**Alıştırma:**
Politikayı kumara benzeten yazıda geçen siyasi makam unvanlarını sıralayın.
==== Gösterilen metin ====
Bakılırsa bizde politika bir kumar durumuna gelmiştir. Başa geçme
koltuk kapma tutkusu ile bir 'kare as' oluşmuştur. Her ne kadar bir Başbakan
ile üç yardımcısını kare asa benzetmek ilkten uygun düşmüyorsa da, bu üç
yardımcısının Başbakan'dan daha az yetki ile davrandıkları kanısında değiliz.
Her grup, kendi varlığını her fırsatta biraz daha genişleterek meydanı boş
bulmuşça oynamaktadır ve giderek daha çoğunu kazanma uğruna ne güçleri varsa
ortaya koyma çabasındadırlar.
Bütün kumarlar birbirinin aynıdır. Gerçekte, maddesel olanakların
yitirilmesinden başka, zamanın boşuna ve sinirleri yıpratıcı biçimde
harcanmasından ötürü de hep kaybetmektir. Bir atasözüyle: "Dimyat'a
pirince giderken evdeki bulgurdan olmak" tır.
Ailede kumar o ailenin geçimini ve mutluluğunu tükettiği gibi,
politikada da bazılarının oynadığı kumar halkın sömürülmesi demek oluyor. Öyle
ya ortada harcanan hesapsız paralar, oynayanın şahsına mı aittir?
İşte bizim iç politikamızda sen kazanacaksın ben kazanacağım diye
yarış ederken, halkın ne denli sömürüldüğü sezilememektedir. 'Fakir katığı'
denilen zeytinin kilosunun 3-4 milyona, bir yumurtanın 60-80 bine çıktığı
günümüzde, bazı öğünleri kahvaltı biçiminde geçiştirmek bile
olanaksızlaşmıştır. Halk, bir ağız tadı ile karın doyurmaktan yoksun iken,
gereğinin fazlası Milletvekillerini, Bakanlarını, Başbakan yardımcılarını ve
bunların tümünün korumaları ve kimselerini beslemektedir. Onlar ise
"dokunulmazlık” zırhı içinde halktan kopmuşluğun-sorumsuzluğun kazanımları
ile gün geçirebilmektedirler. Acaba, Başbakan yardımcısı bolluğu, Başbakan'ın
işlerini mi kolaylaştırıyor? Hangi işleri? Yoksa zorlaştırıyor mu?
Cumhurbaşkanı'nın neden bu kadar yardımcıları yok? Güçlülük güçsüzlük söz
konusu olabilir mi? Düşünmeye değer.
'Çok konuşan çok yanılır" diye bir atasözümüz vardır. Bunun
sayısız örneğini üst konumdaki politikacılarımız veriyor. Örneğin, Başbakan Ecevit'in
düşmanlarını (gericileri) yüreklendirdiniz!" diye sarf ettiği sözler.
Gerçek değil bir kez hem de incelik dışı! Acaba bu “Yüreklendirme" nin tohumlarını
besleyen, üreten kim?
==== Verilen malzeme ====
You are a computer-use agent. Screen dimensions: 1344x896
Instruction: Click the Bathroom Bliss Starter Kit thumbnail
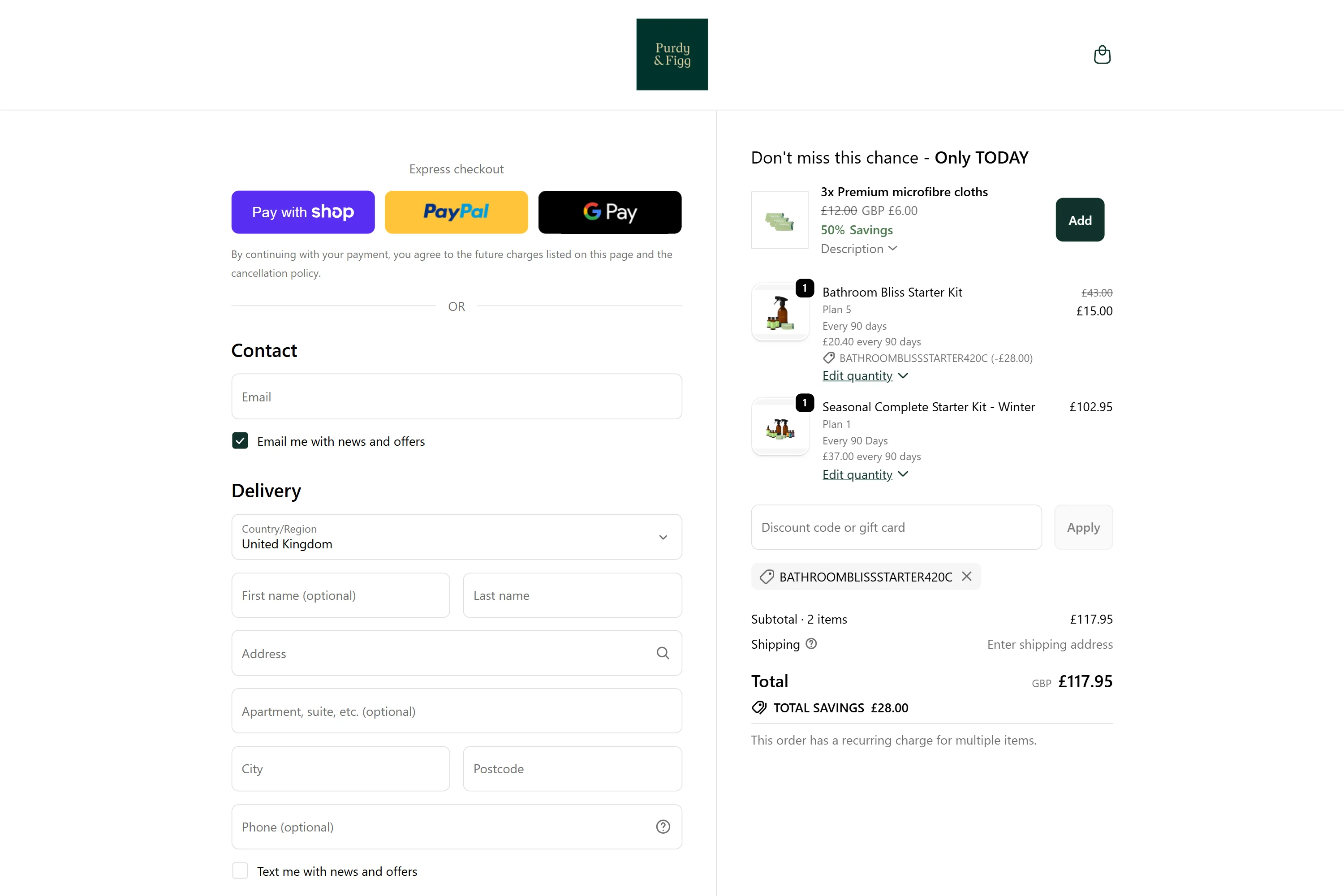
====
**Çözümlü alıştırma:**
Başbakan, Başbakan yardımcısı, Milletvekili, Bakan, Cumhurbaşkanı